Types of Sales Promotions

Savvy business owners are always on the lookout for cost-effective ways to get customers in the door. Running sales promotions creates excitement and urgency for specific products or services. You can run promotions on popular items to increase traffic or to give consumers a reason to try something new and different. Consider several types of sale promotions when finalizing your marketing and sales plan.

Free Gifts, Free Trials

Offering a free gift is a simple strategy that gets people in the door. The offer is usually combined with a specific purchase. For example, give away a free blood pressure monitor with the purchase of a new fitness watch. The markup of the purchased item should more than cover the cost of the gift and still generate a net profit for the business.

At times, businesses give a gift just to get someone in the door. These gifts are loss leaders, meaning the business knows it will lose money on them. For example, a gym may offer a free 14-day free trial. The gym only makes money if the prospect signs up after the free trial.

Coupons and Discounts

Coupons give people a discount on a certain product or service. Usually, an expiration date is on the coupon, but it gives enough time for consumers to shop at their convenience. For example, home goods giant, Bed Bath & Beyond sends regular coupons out for either $5 or 20 percent off one item. Consumers might not flock to the store because of a single coupon, but because they receive regular coupons for discounts on quality items, the choice to shop at Bed Bath & Beyond versus a discount box retailer when a need arises becomes easier.
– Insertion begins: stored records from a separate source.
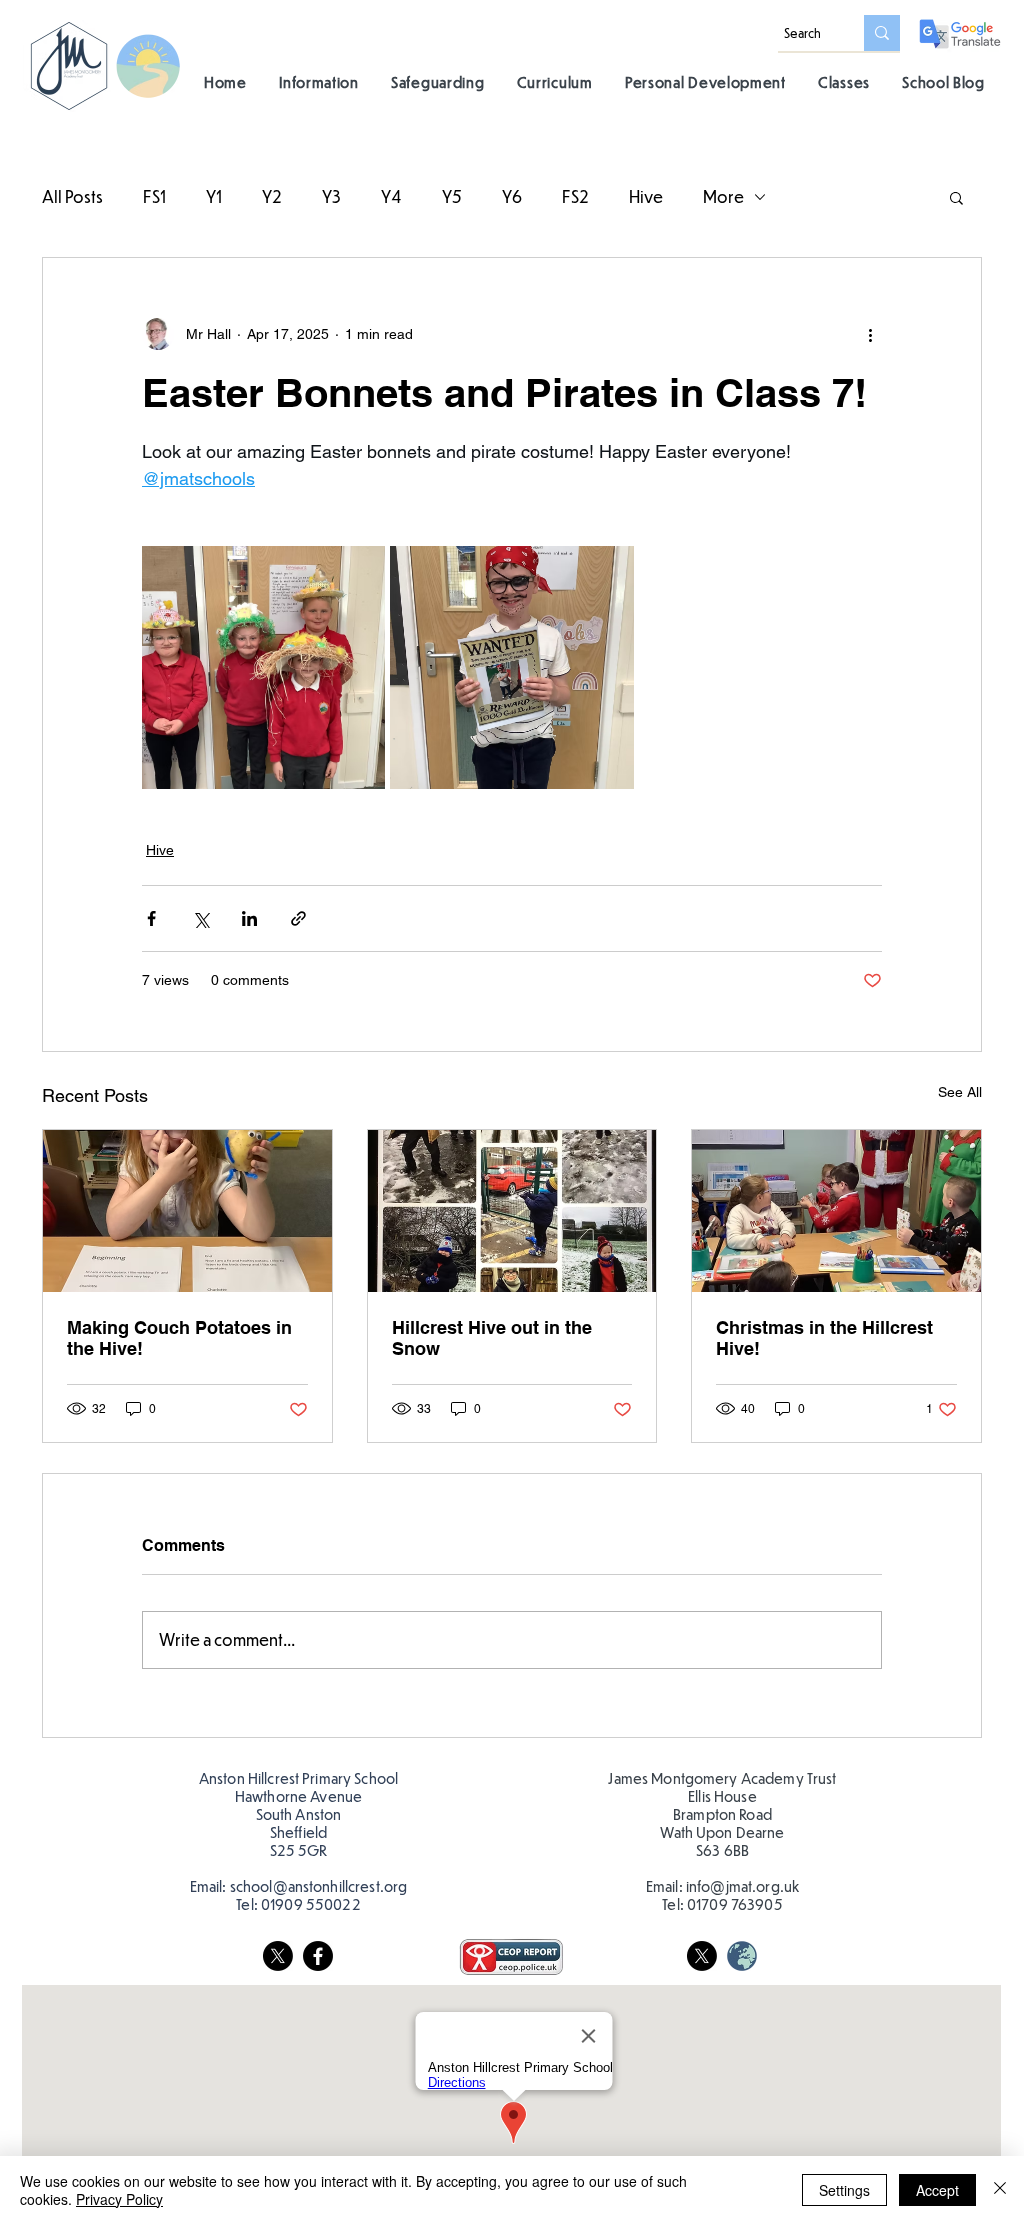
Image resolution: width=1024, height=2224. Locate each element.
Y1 (214, 196)
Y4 (391, 196)
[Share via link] (298, 918)
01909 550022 (311, 1904)
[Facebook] (318, 1956)
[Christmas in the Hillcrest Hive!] (836, 1211)
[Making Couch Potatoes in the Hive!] (187, 1211)
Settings (844, 2190)
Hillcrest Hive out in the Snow (492, 1338)
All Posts (72, 196)
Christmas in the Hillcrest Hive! (824, 1338)
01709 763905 (735, 1904)
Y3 (331, 196)
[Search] (882, 33)
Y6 (512, 196)
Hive (646, 196)
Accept (937, 2190)
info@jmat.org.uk (742, 1886)
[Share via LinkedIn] (249, 918)
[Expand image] (263, 667)
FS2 (575, 196)
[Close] (1000, 2190)
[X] (278, 1956)
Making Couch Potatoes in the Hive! (179, 1338)
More (723, 196)
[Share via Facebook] (151, 918)
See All (960, 1092)
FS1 (154, 196)
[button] (319, 81)
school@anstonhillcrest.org (319, 1886)
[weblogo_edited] (742, 1956)
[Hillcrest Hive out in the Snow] (512, 1211)
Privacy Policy (119, 2199)
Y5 (452, 196)
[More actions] (870, 334)
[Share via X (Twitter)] (200, 918)
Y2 (272, 196)
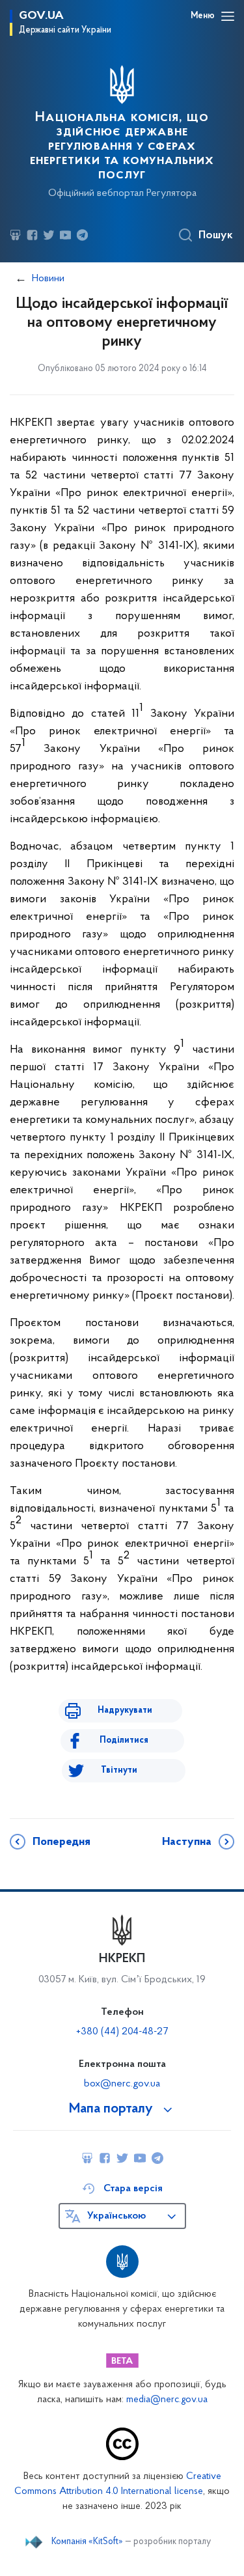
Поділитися (124, 1740)
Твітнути (119, 1770)
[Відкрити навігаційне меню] (227, 16)
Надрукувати (125, 1710)
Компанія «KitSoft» (87, 2542)
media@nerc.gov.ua (167, 2400)
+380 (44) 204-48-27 (122, 2032)
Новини (48, 278)
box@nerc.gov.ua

Free Shipping for Online Sales

Free shipping makes online shopping more attractive. When consumers don't need to worry about the added cost of shipping, the convenience of shopping online while staying home becomes attractive. Most sales promotions offer free shipping after a minimum purchase is reached. For example, all orders of $50 or more might ship free. As an added benefit, a retailer can offer free returns as well, reducing consumers' risks if a product is damaged or not what they wanted.

Limited-Time Offer

Limited-time offers move popular or high-ticket items quickly. Car dealerships have year-end close-out sales. A business that sells children's toys might have a spring clearance sale. Electronics retailers offer promotions when they release a new product to generate interest and new product exposure in the market. Even fast food restaurants offer limited-time promotions such as a seasonal pie or drink. Limited-time offers are designed to get consumers to move quickly before the promotion ends.

Bulk Purchase Deals

Bulk purchase promotions give consumers a deal for buying more of a product. Grocery stores are famous for discounting products that you buy in higher quantities. For example, buy five bags of chips to get 10 percent off. Bulk purchases aren't limited to groceries though. Cellphone providers offer family plans, offering a deal for four phones with service.

It is possible to run this type of promotion on a sliding scale that gives a bigger discount for more items. For example, buying 1,000 square feet of flooring might be cheaper per square foot than buying 500 square feet. The 500 square feet might be cheaper per square foot than buying 100 square feet. The bigger the purchase, the cheaper things become.